## Extract provided
* * * * *
The present work aims at parameterizing various thermodynamical and transport quantities for the general relativistic causal hydrodynamical equations in the Eckart frame. For the first time, a cosmological implication of causal Eckart frame is presented. We focus on recent lattice QCD simulations [22]. The temporal evolution of cosmological parameters like the scale factor, the Hubble parameter, etc. is presented.

The paper is organized as follows. The Friedmann equations are reviewed in Section 2. The equations of state of viscous QCD epoch and the parameterizations for different thermodynamic properties are presented in Section 3. The resulting cosmic evolution is elaborated in Section 5. Section 6 is devoted to the conclusions.

2. Friedmann Equations in Eckart Frame

We assume that the bulk viscous fluid shapes the background geometry, the space, of the early Universe and limit to discussion to the QCD epoch. For spatially flat background geometry, the Friedmann–Lemaiture–Robertson–Walker (FLRW) line element reads [5]

$$\begin{array}{c}\hfill d{s}^2=d{t}^2-a^2\left(t\right)d{r}^2+a^2\left(t\right)\left[r^{2}d{\theta }^2+r^2{sin}^2\theta d{\varphi }^2\right],\end{array}$$

(1)

where $a\left(t\right)$ is the scale factor. The temporal evolution becomes accessible when integrating this in the theory of general relativity. Then, the Hubble parameter $H=\dot{a}\left(t\right)/a\left(t\right)$, where $\dot{a}\left(t\right)$ is the time evolution of the scale factor, can be estimated from the Einstein field Equations [5]

$$\begin{array}{ccc}\hfill H^2& =& \frac{1}{3m_{Pl}^2}\rho ,\hfill \end{array}$$

(2)

$$\begin{array}{ccc}\hfill \dot{H}+H^2& =& -\frac{1}{6m_{Pl}^2}\left(3p_{eff}+\rho \right),\hfill \end{array}$$

(3)

where $m_{Pl}$ is known as the reduced Planck mass $1/m_{Pl}^2=1.687\times {10}^{-43}$ MeV${}^{-2}$ [5], $p_{eff}$ is the effective thermodynamic pressure $p_{eff}=p+\mathsf{\Pi }$ and $\rho$ is the energy density. Here, we use natural units with $c=ħ=k_B=1$, so that $8\pi G=1/m_{Pl}^2=1.687\times {10}^{-43}{\mathrm{MeV}}^{-2}$. The reduced Planck time is given as $t_{Pl}=1/m_{Pl}=4.0\times 1152\times {10}^{-22}$ MeV${}^{-1}$. Therefore, the Hubble parameter reads

$$\begin{array}{ccc}\hfill H& =& {\left(\frac{1}{3m_{Pl}^2}\rho \right)}^{1/2},\hfill \end{array}$$

(4)
* * * * *
## What is needed
What system of units does the excerpt on the Friedmann equations use? The entries are separate material with no connection to the excerpt on the Friedmann equations.
* * * * *
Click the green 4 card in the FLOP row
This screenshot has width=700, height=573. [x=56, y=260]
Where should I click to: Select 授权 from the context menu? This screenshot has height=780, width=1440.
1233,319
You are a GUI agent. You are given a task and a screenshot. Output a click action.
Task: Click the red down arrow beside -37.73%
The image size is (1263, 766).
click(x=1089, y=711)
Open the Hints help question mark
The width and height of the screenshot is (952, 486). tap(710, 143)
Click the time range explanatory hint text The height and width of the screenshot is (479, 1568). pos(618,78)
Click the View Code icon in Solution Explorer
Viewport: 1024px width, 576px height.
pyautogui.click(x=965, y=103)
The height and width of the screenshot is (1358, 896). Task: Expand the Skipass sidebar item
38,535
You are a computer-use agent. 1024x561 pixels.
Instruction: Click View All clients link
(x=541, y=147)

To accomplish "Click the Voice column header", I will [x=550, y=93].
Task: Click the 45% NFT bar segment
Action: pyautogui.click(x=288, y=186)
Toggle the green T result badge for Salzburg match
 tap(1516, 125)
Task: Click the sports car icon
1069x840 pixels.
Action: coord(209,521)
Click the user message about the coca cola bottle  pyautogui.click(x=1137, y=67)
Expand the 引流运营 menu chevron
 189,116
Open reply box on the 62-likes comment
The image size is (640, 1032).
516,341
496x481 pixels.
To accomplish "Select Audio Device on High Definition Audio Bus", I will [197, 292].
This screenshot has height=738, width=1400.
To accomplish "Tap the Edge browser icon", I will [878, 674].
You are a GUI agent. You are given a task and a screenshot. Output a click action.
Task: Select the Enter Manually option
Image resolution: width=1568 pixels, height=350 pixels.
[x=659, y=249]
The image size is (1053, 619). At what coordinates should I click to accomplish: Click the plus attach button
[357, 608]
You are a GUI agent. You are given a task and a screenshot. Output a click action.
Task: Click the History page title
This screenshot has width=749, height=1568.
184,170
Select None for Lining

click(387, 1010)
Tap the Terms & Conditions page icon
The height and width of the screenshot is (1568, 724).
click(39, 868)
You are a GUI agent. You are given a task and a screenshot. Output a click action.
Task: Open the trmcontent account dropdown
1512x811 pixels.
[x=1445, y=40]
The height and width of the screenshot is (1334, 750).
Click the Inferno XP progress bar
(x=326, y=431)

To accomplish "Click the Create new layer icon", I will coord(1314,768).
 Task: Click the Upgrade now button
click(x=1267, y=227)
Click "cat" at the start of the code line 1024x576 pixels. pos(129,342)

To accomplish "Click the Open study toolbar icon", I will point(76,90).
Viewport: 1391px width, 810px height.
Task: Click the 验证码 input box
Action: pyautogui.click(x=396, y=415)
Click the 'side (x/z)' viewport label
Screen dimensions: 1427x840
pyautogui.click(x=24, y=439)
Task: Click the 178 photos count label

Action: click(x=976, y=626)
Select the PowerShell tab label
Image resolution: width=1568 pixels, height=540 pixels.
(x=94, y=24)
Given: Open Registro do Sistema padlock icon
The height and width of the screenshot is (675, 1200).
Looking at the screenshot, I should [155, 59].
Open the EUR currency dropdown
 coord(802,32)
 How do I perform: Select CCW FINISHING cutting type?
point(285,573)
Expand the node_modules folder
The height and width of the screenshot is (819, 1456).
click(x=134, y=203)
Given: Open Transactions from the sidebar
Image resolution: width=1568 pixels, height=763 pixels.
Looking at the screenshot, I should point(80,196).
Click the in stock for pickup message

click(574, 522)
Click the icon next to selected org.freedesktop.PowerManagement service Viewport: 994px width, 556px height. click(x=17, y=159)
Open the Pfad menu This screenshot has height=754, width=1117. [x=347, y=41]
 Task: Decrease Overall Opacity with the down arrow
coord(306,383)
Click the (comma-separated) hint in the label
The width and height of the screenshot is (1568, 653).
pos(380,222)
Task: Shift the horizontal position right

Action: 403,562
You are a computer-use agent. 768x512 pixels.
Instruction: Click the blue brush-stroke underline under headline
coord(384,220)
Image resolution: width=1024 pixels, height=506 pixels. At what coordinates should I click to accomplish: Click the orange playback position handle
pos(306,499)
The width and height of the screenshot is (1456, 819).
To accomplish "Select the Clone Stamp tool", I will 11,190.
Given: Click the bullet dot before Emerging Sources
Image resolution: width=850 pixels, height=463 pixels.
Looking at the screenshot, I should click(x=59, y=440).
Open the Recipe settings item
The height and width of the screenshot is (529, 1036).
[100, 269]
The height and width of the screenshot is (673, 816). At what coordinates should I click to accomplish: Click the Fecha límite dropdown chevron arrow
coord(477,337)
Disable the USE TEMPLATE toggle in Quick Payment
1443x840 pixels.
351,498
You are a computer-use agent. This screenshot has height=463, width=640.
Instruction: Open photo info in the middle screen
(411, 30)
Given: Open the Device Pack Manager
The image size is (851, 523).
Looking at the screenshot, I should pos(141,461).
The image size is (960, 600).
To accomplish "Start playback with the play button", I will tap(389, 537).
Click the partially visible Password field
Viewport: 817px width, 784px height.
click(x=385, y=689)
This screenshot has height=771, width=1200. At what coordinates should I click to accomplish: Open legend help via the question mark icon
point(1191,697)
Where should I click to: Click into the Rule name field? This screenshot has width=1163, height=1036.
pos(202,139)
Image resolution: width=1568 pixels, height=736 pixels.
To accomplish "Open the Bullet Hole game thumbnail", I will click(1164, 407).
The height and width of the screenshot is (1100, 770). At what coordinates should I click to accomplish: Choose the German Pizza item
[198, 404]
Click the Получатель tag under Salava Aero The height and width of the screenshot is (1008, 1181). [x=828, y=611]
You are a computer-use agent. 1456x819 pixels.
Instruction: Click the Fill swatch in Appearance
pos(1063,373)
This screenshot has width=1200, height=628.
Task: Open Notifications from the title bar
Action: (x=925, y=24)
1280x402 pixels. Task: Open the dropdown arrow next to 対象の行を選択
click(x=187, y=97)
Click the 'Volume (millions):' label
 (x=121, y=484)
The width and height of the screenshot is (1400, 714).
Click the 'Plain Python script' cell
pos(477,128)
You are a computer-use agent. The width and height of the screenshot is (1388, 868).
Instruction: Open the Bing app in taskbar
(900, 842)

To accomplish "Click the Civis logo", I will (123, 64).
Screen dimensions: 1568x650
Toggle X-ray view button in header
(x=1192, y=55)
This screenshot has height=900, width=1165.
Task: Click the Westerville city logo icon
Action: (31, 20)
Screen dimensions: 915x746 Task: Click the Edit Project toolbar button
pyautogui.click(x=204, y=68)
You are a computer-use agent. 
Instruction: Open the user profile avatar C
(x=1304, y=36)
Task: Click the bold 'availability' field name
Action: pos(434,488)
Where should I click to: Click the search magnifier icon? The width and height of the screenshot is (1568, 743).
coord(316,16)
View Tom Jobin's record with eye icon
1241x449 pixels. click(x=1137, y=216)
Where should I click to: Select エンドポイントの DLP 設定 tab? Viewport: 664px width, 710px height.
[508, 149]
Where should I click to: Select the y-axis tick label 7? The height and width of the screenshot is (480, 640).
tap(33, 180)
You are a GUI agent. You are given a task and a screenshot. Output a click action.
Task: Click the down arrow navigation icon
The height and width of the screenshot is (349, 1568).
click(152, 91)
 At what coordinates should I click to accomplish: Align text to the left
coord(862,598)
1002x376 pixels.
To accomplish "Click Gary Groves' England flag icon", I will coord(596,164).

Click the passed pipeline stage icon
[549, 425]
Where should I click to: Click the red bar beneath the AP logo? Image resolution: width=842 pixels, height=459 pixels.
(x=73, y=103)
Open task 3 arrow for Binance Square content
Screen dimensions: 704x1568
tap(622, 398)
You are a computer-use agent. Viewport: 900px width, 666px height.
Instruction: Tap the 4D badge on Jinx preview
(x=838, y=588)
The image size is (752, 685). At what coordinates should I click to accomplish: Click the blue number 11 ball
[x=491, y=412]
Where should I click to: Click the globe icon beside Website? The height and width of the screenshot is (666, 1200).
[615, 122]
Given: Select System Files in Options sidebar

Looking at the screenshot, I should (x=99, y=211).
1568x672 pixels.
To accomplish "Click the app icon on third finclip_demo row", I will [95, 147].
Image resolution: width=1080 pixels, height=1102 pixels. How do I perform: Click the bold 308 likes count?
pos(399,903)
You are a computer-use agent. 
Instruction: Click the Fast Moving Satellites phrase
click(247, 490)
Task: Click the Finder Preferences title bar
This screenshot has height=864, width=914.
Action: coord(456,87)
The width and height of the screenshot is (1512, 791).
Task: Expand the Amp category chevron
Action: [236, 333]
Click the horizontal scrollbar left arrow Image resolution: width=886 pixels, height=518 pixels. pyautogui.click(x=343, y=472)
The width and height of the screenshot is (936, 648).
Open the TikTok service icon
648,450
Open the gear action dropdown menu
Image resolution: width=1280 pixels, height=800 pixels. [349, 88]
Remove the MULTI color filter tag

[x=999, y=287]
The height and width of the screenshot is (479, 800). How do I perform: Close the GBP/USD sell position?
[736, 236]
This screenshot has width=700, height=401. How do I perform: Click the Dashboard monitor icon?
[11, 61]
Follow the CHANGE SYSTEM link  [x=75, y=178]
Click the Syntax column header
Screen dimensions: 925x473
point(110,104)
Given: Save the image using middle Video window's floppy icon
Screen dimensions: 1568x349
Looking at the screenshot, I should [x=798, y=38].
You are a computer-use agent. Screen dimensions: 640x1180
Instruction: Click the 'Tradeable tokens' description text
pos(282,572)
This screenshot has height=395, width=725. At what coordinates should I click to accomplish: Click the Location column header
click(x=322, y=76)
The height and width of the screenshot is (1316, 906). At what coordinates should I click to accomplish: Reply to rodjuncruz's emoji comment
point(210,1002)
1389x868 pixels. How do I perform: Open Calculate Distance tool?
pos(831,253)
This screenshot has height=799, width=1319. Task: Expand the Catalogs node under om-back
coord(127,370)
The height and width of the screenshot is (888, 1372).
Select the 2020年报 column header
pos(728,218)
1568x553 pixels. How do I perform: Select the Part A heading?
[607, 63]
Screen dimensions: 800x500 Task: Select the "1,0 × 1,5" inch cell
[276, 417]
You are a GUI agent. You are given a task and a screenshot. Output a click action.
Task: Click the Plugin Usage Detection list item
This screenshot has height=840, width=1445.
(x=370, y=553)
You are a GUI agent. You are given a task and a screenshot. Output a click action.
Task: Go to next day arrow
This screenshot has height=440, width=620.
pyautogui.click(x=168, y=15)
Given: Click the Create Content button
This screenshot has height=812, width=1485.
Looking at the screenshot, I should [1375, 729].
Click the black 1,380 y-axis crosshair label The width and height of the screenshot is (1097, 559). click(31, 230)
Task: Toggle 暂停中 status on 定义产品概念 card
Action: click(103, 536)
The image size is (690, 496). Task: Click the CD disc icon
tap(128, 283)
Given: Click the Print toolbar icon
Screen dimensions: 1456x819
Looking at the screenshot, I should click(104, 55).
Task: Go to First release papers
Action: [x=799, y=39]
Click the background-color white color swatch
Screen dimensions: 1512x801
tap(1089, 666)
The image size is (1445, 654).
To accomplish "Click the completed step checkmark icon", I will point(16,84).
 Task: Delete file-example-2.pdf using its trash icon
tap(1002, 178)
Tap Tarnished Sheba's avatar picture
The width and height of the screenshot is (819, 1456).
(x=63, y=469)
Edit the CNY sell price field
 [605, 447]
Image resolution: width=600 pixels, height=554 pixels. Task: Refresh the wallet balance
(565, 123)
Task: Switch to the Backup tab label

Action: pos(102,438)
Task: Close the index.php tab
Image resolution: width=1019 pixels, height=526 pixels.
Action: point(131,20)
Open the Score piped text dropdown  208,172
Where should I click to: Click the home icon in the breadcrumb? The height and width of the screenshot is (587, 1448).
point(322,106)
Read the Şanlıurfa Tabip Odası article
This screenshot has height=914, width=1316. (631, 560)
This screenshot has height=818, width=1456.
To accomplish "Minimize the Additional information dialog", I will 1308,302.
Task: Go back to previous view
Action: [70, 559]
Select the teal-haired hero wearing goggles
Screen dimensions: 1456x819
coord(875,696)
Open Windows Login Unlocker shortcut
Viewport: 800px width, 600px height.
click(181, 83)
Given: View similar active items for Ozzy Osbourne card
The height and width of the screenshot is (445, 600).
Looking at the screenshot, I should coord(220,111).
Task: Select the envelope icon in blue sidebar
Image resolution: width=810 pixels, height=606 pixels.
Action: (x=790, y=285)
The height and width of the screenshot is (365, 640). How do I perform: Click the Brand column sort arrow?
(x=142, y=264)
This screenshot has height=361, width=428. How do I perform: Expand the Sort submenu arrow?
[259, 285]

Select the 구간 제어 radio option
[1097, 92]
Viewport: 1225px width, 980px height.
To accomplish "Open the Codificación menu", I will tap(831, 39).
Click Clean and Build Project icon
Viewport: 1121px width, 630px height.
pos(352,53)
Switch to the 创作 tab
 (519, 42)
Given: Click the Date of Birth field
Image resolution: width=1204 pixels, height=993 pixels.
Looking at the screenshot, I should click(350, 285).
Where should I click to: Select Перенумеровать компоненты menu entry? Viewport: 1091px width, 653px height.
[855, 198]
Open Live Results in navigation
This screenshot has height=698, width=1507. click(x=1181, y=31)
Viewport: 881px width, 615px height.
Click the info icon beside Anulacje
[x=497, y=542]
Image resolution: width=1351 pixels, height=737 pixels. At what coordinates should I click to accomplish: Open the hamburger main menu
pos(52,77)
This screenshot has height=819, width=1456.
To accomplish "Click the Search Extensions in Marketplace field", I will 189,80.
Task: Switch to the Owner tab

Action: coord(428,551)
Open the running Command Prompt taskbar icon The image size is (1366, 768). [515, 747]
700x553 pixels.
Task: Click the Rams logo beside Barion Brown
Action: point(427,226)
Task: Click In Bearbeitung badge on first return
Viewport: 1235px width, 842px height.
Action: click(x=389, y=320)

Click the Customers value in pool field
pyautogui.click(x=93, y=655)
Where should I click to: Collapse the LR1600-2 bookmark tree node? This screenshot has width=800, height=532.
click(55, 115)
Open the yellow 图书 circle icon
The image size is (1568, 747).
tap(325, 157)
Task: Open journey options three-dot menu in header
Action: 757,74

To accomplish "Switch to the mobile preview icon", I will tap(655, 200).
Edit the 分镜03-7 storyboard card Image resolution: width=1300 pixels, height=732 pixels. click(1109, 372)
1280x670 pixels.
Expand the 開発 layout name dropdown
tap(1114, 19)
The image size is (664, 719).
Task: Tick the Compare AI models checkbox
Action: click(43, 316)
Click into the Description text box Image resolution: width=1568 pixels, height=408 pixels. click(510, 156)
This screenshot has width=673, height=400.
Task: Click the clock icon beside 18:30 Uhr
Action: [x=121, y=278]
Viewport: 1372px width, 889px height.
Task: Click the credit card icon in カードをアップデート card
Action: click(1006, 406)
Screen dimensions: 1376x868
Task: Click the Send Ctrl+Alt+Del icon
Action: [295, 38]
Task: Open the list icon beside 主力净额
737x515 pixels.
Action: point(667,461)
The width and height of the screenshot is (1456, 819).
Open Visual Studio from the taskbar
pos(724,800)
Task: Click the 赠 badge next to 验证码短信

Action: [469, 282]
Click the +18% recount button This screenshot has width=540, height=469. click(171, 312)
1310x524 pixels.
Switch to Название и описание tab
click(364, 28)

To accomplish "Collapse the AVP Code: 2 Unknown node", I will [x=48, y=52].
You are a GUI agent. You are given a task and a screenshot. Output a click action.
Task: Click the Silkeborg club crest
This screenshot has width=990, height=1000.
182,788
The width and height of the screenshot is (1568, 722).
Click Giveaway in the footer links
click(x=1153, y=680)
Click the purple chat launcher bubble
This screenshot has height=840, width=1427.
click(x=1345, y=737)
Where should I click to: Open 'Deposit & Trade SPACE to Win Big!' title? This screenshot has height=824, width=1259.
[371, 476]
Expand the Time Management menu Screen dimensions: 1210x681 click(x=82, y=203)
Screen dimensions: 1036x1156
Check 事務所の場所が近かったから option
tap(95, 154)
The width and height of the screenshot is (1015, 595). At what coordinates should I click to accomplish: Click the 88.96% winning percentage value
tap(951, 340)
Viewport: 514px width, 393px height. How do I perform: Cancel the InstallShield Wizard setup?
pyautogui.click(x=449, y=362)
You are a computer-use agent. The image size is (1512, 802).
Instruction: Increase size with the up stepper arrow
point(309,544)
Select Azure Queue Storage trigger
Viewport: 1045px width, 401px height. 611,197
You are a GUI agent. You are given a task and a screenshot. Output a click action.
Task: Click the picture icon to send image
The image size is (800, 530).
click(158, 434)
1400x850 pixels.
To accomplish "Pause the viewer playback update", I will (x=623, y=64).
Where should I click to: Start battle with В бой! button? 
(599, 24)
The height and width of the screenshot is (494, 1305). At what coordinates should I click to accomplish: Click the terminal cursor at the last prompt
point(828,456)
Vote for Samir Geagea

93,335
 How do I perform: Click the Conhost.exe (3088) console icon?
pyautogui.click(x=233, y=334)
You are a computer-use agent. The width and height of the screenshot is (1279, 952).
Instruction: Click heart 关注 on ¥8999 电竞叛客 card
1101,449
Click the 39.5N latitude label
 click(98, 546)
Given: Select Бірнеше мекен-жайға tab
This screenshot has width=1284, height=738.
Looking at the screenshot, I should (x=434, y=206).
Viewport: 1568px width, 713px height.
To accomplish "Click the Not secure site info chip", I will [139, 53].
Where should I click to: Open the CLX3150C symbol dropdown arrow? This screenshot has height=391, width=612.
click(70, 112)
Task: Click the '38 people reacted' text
* * * * *
## Exercise solution
Natural units, with c = ħ = k_B = 1.